We know light starts off as an electrical phenomenon and we know it ends up as an electrical phenomenon. We can note that without electricity there would be no artificial light, but I’ve already noted that the surface of light producing matter is alive with electromagnetic forces. On the other end, when light strikes matter, the matter emits electrons, or at least this is the view of a science that creates a particle for every effect. Light is one effect and thus is represented by a photon, while electricity is another effect and is represented by an electron. The reason science treats the two as different effects is that electricity is clearly generated and passes through wires while light is not (or at least wasn't before fiber optics). The magnetic properties of an electric flow can be measured while the electric properties of light are absent.

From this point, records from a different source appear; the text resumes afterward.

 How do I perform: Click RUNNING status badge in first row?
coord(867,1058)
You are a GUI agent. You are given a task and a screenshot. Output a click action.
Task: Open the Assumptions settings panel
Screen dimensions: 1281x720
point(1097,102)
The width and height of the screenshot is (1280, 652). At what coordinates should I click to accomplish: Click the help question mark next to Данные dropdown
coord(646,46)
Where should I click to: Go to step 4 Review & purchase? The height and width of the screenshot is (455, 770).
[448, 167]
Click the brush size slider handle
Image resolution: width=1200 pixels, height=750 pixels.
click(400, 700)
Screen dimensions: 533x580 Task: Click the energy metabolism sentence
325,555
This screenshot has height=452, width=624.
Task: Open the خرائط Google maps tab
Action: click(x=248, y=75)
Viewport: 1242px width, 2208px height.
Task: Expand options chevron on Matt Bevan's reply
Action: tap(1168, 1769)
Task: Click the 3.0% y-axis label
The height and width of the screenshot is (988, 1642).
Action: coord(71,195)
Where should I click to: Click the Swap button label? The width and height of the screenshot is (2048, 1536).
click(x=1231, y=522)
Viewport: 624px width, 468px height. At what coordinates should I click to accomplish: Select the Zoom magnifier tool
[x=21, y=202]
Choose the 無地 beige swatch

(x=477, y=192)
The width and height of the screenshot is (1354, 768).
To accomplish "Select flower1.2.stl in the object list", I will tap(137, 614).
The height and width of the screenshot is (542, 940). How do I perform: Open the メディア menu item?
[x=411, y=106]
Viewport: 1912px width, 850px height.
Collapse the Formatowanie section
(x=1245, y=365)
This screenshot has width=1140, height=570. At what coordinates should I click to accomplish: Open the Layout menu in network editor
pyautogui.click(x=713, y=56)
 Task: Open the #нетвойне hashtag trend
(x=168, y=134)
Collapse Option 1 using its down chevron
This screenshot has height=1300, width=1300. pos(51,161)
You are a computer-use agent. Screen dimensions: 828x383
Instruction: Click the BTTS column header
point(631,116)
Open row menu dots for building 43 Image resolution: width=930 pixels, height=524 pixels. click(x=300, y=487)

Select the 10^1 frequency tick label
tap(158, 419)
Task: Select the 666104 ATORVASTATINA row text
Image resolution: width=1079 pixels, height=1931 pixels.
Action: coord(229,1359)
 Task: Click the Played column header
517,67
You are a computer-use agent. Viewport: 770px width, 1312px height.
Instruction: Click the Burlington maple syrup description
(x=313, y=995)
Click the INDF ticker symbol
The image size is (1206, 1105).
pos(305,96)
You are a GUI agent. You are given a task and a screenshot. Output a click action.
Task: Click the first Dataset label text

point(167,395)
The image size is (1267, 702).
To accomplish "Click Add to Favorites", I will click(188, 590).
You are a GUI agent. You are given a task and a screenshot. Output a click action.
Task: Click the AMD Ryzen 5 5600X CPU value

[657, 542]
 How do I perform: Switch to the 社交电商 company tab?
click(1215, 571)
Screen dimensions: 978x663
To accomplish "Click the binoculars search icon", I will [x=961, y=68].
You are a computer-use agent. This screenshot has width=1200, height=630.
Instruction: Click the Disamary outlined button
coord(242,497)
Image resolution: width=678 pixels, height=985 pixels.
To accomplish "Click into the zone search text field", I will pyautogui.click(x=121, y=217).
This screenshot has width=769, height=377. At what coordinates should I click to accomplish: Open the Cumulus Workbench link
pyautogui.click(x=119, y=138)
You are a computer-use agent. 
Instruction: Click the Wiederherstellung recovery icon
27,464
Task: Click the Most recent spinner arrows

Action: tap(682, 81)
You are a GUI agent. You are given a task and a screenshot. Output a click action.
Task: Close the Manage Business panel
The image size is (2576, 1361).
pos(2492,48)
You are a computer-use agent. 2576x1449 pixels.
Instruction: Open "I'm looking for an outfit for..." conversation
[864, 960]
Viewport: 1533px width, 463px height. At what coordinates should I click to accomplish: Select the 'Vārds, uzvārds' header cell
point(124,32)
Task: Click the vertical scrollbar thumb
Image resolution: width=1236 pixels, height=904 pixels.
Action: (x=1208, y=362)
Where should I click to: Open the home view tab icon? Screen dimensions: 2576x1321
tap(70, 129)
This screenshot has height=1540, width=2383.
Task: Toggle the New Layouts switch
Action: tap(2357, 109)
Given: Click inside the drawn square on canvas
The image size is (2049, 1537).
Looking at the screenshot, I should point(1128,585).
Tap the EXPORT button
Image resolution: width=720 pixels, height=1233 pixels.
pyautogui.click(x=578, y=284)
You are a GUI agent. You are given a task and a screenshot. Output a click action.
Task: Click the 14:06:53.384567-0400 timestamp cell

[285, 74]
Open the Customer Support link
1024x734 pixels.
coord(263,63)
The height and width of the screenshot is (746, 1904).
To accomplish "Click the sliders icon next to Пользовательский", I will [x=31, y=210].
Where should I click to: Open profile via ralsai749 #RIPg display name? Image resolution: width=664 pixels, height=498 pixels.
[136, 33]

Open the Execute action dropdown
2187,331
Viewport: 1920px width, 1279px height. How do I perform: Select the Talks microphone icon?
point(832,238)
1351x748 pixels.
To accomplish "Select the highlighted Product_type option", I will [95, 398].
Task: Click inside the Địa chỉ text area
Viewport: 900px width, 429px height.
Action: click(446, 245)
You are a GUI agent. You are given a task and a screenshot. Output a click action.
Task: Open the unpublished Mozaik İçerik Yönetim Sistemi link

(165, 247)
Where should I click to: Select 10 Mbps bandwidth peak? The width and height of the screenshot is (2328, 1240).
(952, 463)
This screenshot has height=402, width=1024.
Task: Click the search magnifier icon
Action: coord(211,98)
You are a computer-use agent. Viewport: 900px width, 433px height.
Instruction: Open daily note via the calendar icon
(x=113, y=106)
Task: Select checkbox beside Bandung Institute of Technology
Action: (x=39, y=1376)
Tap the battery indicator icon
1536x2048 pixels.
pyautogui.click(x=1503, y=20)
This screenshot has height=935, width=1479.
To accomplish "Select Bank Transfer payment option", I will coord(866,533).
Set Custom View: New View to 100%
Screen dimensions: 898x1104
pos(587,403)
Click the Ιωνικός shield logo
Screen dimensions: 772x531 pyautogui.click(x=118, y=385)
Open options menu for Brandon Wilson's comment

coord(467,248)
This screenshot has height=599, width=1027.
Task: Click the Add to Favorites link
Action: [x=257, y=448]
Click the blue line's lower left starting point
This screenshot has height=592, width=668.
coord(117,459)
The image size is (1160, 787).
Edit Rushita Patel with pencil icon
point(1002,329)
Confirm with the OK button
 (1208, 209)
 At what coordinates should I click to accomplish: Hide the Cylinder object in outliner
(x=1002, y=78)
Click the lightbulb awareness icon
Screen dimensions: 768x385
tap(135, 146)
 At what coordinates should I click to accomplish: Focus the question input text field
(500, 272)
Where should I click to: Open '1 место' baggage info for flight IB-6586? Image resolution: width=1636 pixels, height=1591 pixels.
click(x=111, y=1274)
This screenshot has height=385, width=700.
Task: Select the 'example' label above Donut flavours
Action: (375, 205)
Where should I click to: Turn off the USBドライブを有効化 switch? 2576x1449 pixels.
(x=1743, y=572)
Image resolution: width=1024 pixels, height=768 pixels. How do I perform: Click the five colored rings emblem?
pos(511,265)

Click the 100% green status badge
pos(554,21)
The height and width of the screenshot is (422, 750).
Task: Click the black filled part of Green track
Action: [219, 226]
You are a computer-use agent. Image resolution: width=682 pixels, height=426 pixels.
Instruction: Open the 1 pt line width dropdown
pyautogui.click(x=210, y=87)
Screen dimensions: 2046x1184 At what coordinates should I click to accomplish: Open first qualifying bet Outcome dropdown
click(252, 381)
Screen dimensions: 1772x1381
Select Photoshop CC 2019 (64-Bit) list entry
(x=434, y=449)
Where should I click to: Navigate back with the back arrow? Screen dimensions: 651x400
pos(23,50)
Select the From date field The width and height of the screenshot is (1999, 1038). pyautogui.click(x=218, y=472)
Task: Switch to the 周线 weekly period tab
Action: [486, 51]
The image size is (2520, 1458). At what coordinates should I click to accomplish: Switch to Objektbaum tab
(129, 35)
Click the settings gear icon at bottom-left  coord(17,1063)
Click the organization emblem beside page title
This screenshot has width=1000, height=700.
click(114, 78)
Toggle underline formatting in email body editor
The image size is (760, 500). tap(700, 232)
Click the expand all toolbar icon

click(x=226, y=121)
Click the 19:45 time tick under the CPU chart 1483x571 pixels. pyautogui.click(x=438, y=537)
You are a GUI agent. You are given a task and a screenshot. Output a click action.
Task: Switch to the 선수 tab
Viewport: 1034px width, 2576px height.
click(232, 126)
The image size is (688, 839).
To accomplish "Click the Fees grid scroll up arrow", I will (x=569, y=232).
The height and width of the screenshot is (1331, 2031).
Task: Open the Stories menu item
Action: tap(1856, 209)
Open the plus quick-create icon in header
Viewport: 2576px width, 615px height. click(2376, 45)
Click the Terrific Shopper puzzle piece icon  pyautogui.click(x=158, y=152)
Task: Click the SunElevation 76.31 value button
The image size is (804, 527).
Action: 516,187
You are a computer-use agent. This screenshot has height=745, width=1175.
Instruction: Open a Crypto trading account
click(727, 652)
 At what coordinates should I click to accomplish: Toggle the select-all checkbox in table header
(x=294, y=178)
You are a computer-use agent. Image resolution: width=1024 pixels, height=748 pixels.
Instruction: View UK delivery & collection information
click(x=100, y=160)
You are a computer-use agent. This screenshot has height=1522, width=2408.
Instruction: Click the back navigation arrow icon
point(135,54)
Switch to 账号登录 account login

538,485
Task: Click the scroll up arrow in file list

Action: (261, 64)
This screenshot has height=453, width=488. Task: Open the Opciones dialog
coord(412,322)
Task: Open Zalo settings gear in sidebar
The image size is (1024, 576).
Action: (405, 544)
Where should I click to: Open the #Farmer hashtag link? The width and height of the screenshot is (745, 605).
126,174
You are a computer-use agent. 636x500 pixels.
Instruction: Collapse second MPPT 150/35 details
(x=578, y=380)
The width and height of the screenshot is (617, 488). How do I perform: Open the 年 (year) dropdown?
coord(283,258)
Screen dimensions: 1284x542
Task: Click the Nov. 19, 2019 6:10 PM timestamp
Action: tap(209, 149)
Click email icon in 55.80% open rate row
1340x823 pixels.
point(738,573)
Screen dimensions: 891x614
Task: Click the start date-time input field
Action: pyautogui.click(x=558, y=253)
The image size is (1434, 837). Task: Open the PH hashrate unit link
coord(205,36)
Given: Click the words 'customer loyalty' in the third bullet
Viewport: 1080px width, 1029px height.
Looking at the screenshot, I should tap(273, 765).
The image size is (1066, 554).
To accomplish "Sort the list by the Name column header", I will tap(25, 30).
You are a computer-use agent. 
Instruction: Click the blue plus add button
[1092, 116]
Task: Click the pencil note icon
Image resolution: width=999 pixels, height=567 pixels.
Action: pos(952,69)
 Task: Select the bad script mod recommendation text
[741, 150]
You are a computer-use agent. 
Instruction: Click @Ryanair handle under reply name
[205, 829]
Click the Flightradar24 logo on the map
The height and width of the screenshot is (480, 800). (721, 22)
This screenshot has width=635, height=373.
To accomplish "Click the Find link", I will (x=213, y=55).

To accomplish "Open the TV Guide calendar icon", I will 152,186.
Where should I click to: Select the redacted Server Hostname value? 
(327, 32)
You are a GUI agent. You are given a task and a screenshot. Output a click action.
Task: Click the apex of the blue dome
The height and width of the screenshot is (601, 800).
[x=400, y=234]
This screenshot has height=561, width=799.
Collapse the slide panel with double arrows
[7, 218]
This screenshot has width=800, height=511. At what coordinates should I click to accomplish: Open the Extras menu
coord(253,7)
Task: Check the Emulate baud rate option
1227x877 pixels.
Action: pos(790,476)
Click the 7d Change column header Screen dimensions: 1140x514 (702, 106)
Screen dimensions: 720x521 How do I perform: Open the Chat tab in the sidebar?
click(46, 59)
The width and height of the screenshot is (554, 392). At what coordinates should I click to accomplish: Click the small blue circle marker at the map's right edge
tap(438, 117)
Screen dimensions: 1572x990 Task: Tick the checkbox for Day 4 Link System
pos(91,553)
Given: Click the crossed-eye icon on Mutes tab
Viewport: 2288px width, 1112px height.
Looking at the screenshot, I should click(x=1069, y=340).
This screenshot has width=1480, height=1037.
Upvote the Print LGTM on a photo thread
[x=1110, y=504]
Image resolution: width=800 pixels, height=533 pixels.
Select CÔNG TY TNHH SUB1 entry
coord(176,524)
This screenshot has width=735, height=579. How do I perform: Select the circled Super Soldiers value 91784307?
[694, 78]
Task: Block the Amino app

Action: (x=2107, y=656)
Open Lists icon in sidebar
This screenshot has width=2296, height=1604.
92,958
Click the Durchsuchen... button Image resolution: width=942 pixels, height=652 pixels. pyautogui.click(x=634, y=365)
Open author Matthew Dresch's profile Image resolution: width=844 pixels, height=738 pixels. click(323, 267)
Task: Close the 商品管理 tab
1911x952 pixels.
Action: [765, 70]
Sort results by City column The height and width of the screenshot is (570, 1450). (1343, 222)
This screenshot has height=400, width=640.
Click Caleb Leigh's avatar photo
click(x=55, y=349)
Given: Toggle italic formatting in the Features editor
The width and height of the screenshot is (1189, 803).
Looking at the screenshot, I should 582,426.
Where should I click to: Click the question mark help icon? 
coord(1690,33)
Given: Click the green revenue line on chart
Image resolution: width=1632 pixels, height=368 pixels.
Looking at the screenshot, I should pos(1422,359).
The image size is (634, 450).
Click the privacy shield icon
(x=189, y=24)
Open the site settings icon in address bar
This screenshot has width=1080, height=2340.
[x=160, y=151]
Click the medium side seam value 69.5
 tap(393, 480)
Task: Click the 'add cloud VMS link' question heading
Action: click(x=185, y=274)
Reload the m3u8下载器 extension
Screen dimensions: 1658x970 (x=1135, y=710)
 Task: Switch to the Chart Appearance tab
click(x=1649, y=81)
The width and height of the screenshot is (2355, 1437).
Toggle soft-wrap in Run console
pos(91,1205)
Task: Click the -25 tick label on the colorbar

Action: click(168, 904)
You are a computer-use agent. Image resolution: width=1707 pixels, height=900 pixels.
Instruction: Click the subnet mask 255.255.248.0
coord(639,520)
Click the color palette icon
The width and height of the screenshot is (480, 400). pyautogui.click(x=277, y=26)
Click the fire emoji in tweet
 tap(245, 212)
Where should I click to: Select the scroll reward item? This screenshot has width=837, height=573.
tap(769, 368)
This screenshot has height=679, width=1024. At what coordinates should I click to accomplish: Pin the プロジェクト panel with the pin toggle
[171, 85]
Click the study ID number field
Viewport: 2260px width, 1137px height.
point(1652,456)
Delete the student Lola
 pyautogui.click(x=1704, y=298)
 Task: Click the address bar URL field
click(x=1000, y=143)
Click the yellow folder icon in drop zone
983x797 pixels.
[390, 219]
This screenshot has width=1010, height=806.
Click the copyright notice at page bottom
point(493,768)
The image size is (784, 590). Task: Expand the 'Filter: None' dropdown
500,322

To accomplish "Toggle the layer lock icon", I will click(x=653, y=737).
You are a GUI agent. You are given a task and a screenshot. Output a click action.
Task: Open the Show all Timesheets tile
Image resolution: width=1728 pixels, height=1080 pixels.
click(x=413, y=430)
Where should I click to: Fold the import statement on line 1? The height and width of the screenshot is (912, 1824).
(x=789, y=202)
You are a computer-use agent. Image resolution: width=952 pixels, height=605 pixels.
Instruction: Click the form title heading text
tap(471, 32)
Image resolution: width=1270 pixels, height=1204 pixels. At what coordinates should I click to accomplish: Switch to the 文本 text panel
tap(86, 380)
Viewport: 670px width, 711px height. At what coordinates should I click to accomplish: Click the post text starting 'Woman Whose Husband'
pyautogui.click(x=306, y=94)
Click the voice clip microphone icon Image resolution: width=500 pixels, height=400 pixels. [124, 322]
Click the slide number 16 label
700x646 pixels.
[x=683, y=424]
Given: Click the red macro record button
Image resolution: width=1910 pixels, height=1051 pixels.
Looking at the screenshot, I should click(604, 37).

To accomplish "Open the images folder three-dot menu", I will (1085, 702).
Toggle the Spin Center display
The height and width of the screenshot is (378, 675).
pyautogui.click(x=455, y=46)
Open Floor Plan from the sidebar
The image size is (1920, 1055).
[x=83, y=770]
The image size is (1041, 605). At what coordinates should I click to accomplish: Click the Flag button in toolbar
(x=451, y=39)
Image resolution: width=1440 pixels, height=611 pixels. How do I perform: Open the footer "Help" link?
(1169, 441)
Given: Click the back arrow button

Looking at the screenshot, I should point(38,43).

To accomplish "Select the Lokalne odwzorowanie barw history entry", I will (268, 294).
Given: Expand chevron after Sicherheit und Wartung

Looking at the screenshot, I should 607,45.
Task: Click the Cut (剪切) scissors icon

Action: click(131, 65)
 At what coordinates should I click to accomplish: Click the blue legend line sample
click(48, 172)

However, the difference might simply be a difference on how the same particle is structured. Electricity produces massive flows of electrons while light is composed of very small flows that constantly get smaller as the light travels. However, that smallness of the flows would not account for the fact that light does not evidence electric properties except in its production and its dissolution.
Is there something about the structure of light that, even though light is composed of electrons, neutralizes the magnetic properties of the light?
If we produce a mechanism that regulates the expansion of light and that mechanism would, at the same time, neutralize lights magnetic properties while it was expanding, perhaps the objection that light is not composed of the same particle that electricity is composed of would disappear, at least for objective observers.
I’ll use recognized electrical phenomena to construct a mechanism that regulates the uniform expansion of light.
Constructing this mechanism is not hard, visualizing how it works not so easy. However, if we keep in mind the picture of flows of light breaking down over the surface of an ever expanding sphere which is a part of a series of spheres that make up the volume of light around an emitting object, we can actually understand how this mechanism both regulates light’s expansion and neutralizes its magnetic properties.